I have a Dell Latitude D620 and im trying to install xp pro. Freshly formatted and it will only get half way through the install, screen goes blank and i have to reset. Does the same with xp home but when windows 98 se is installed it works flawlessly. It came with xp but was wiped clean for a fresh install. What could be causing this problem?


----------



## Tyrael (Oct 1, 2007)

Pyeti said:


> I have a Dell Latitude D620 and im trying to install xp pro. Freshly formatted and it will only get half way through the install, screen goes blank and i have to reset. Does the same with xp home but when windows 98 se is installed it works flawlessly. It came with xp but was wiped clean for a fresh install.
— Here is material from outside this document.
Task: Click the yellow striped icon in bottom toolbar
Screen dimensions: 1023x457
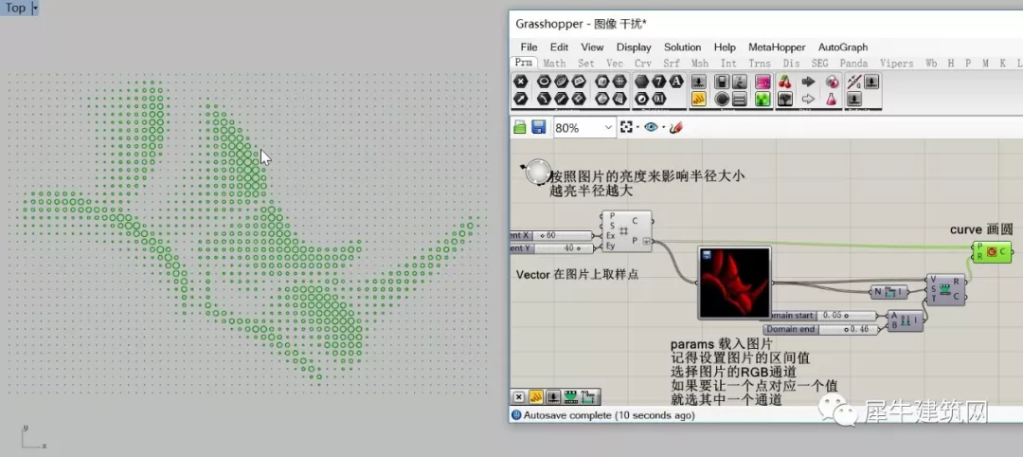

What could be causing this problem?



Formating corruption???


----------



## Pyeti (Oct 1, 2007)

tried repartioning it as well. im really stumped


----------



## suraswami (Oct 1, 2007)

do a low level format.  Sometimes XP doesn't like some memory configuration.  Just try with one stick of RAM.  Install when the lappy is connected to power.


----------



## Pyeti (Oct 1, 2007)

k tried the low level and its installin now


----------



## Pyeti (Oct 2, 2007)

...and it failed again. is there anything short of sending it into dell that can be done?


----------



## 3991vhtes (Oct 2, 2007)

Is your Disk scratched to hell? that will cause it to fail installing.z


----------



## Pyeti (Oct 2, 2007)

nope brand new burn lol     for integrating the storage drivers


----------



## bassmasta (Oct 2, 2007)

take out everything but 1 stick of ram, one harddrive, disk drive, and, if you don't have onboard vga, gfx card.


----------



## 3991vhtes (Oct 2, 2007)

^^ I installed XP on a system w/

1 video card (had onboard video)
1 sound card (had onboard sound)
2 HDD's
1 DVD/CD
1 Zip
and 1GB SDRAM (4 slots)

so you're kinda wrong in a way, Bassmasta.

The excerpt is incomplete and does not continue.